Die Grünen-Spitze sehr heiter auf der Groß-Demo. Hinten Luisa Neubauer mit Pappkarton, vorne unter anderem Michael Kellner, Felix Banaszak, Katrin Göring-Eckardt und Ministerin Lisa Paus. © Auf x von franziska brantner

München/Berlin – Es ist später Samstagabend, als in Berlin einige Kinnladen herunterklappen. Im Internet machen zwei Dokumente die Runde, und fast jeden Leser dürften sie überraschen.
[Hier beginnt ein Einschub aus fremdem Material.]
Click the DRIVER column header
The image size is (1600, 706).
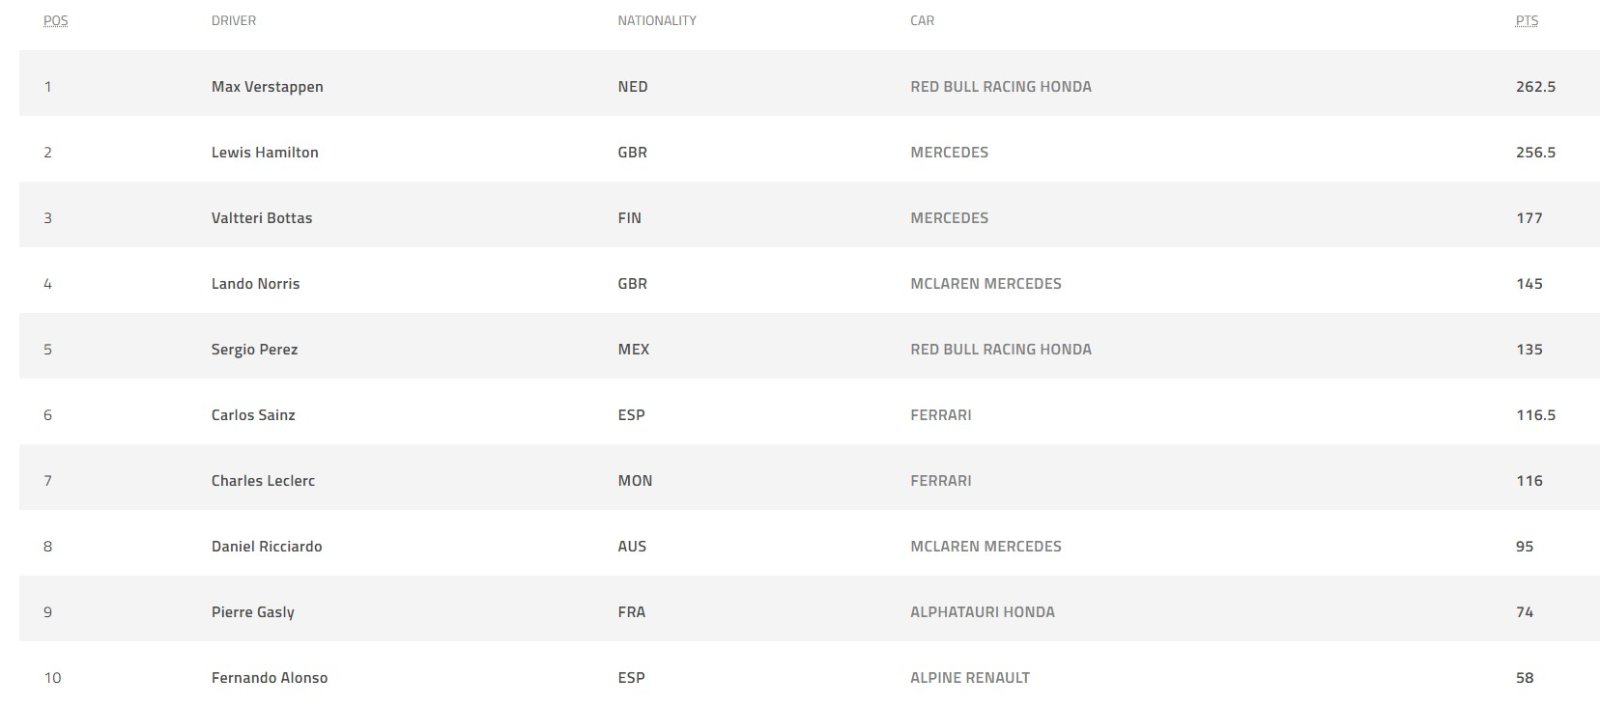click(x=234, y=21)
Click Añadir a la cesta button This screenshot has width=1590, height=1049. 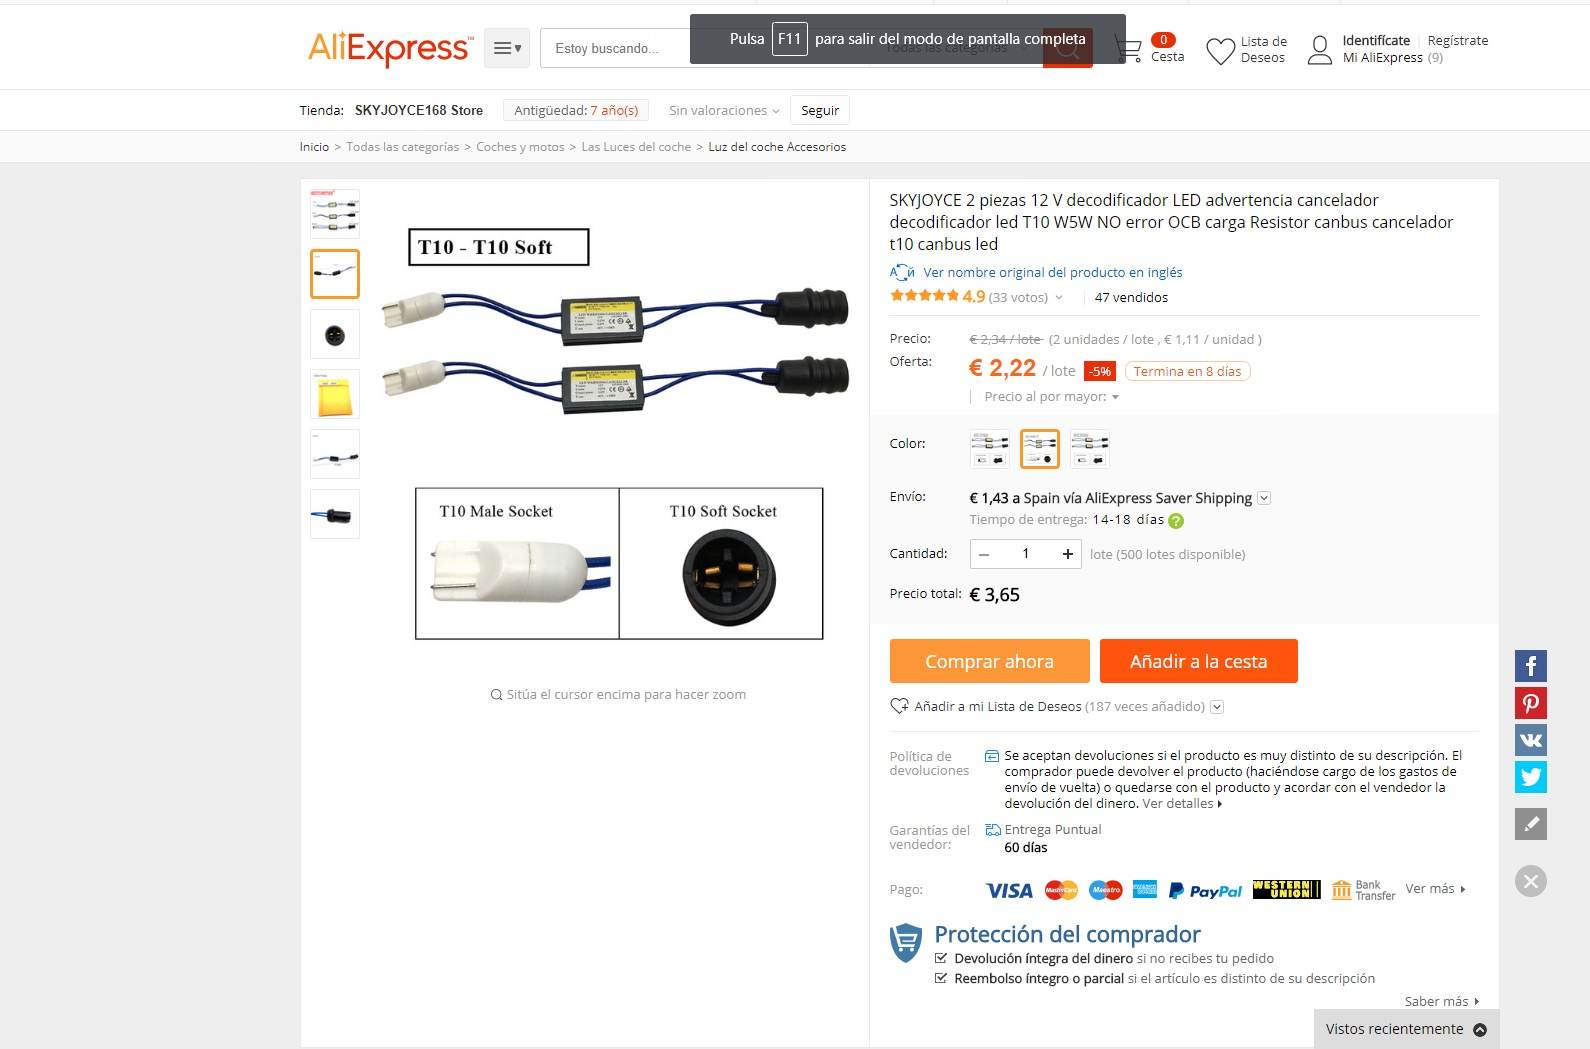click(1198, 661)
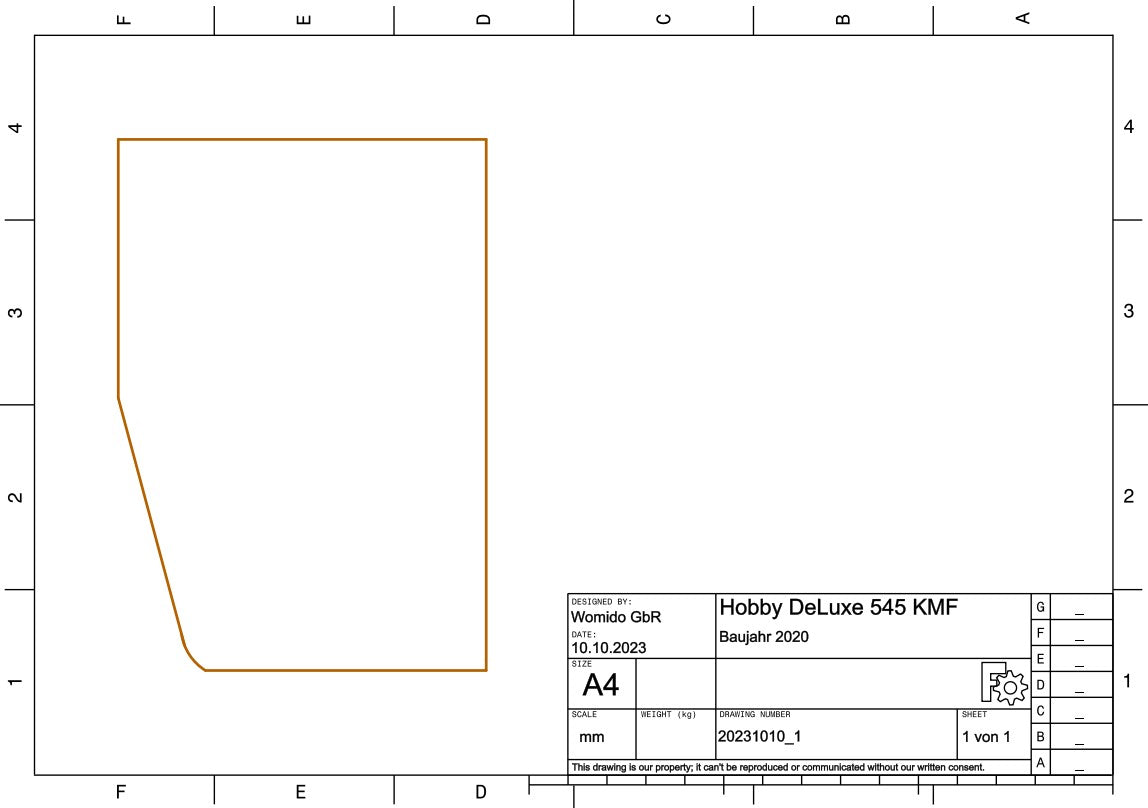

Es sind die Entwürfe für Anträge an den Bundestag, mit denen CDU und CSU nächste Woche ihre harte Linie in der Migrationspolitik – Grenzen dicht, Abschiebehaft unbegrenzt – zur Abstimmung stellen wollen. Sie sind so formuliert, dass AfD und BSW eine Zustimmung praktisch unmöglich ist. Nun hängt es an SPD und Grünen, ob sich eine Mehrheit in der Mitte findet.

„Wer die illegale Migration bekämpft, entzieht auch Populisten ihre politische Arbeitsgrundlage“, schreiben CDU-Kanzlerkandidat Friedrich Merz und CSU-Landesgruppenchef Alexander Dobrindt darin. Sie greifen die AfD frontal an: Sie schüre Fremdenfeindlichkeit auf Basis von „Problemen, Sorgen und Ängsten, die durch massenhafte illegale Migration entstanden sind“, bringe Verschwörungstheorien in Umlauf und werde Deutschland mit EU- und Euro-Austritt ruinieren. „Diese Partei ist kein Partner, sondern unser politischer Gegner.“ Für die russlandfreundlichen BSW-Genossen finden sich harte Formeln gegen „den russischen Diktator Putin“ im Vorspann.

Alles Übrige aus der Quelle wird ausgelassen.